Hugos!

SFFaudio News

SFFaudio MetaLots of Hugo Award talk, as this year’s nominating deadline rapidly approaches (Feb 28 is the final day to submit nominations). We’ve got a page here at SFFaudio that contains a list of audio versions of Hugo Award winning fiction. We compiled it over four years ago. Things have changed so rapidly over the last two years that the page fell embarrassingly out of date, so Jesse and I are rebuilding it using nothing but twine and an old screwdriver. Oh yeah, and the internet. We’re including cover art when we can find it, so the process is slow – but here is the first part which contains a list of Hugo Awards from the 2000’s. Find it |HERE|. If you spot any errors or omissions, please contact the nearest authorities, and then zip me an e-mail. Our hopes and dreams include getting a new decade added to this list each week.

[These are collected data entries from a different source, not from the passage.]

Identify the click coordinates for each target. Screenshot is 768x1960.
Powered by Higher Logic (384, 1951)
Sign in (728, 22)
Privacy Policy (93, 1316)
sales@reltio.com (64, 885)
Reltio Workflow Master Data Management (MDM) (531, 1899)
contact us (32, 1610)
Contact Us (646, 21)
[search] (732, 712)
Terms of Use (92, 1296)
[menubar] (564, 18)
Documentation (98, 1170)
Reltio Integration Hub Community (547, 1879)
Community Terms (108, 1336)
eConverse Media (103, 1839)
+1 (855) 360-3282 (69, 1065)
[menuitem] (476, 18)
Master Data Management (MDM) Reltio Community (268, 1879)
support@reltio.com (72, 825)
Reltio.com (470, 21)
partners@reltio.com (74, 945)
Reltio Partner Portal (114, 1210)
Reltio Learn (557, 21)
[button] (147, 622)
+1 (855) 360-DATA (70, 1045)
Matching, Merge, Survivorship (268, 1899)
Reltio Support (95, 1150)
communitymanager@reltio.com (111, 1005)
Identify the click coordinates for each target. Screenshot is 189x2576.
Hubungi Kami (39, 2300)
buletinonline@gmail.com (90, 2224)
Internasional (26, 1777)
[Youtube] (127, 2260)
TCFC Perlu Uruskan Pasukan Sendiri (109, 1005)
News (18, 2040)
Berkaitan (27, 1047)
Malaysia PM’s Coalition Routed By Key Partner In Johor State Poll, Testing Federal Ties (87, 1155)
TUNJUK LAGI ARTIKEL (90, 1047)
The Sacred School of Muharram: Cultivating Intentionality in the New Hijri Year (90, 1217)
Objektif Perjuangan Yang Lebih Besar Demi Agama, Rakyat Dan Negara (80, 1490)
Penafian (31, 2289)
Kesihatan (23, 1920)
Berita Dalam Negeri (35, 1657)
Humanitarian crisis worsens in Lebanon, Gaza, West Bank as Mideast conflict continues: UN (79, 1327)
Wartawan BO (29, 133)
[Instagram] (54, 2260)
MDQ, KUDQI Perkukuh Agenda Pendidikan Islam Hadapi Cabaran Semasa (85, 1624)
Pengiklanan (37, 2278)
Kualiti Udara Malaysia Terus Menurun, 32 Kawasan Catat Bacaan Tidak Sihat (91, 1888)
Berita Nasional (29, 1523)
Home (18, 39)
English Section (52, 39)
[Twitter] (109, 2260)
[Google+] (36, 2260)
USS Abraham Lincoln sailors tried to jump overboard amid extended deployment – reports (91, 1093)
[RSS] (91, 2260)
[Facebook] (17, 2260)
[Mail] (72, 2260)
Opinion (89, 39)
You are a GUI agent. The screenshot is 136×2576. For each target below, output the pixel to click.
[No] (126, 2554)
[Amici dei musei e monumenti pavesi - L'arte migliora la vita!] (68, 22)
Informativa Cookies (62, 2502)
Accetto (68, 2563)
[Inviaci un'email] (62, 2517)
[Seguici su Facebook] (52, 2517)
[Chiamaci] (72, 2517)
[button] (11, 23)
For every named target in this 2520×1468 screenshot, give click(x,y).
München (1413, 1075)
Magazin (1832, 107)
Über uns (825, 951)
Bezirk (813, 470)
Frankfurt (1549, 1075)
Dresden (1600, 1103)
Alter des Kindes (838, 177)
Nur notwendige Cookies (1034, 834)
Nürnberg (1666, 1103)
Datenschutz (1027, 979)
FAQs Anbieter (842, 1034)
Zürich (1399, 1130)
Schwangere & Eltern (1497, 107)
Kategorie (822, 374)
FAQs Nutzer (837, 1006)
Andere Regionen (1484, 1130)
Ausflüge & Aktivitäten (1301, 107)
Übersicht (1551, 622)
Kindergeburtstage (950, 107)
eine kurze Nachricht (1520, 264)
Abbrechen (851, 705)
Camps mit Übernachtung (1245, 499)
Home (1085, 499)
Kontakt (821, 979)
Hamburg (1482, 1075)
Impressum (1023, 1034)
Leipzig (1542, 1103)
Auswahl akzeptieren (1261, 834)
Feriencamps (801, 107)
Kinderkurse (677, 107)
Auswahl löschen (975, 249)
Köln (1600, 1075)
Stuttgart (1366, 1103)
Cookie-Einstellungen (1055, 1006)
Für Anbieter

Posted by Scott D. Danielson

Escape Pod HUGO 2008 NOMINEE: Tideline by Elizabeth Bear

SFFaudio Online Audio

The latest Escape Pod podcast, #155, has an absolutely unmissable story! Tideline reminds me of the Anne McCaffery’s short story version of The Ship Who Sang – which is no small feat. This is emotionally resonant Science Fiction with a rich backstory. I’m not sure any of the ideas are particularly new, but the whole tale has an unshakable persuasive power. I felt manipulated, but not in an unpleasant way. Tideline is the first in a batch of four 2008 Hugo Nominated short stories that will be airing on Escape Pod. Steven Baxter Last Contact wont be included.

Tideline
By Elizabeth Bear; Read by Stephen Eley
1 |MP3| – [UNABRIDGED]
Podcaster: Escape Pod
Podcast: April 24th 2008
They would have called her salvage, if there were anyone left to salvage her. But she was the last of the war machines, a three-legged oblate teardrop as big as a main battle tank, two big grabs and one fine manipulator folded like a spider’s palps beneath the turreted head that finished her pointed end, her polyceramic armor spiderwebbed like shatterproof glass. Unhelmed by her remote masters, she limped along the beach, dragging one fused limb. She was nearly derelict. The beach was where she met Belvedere.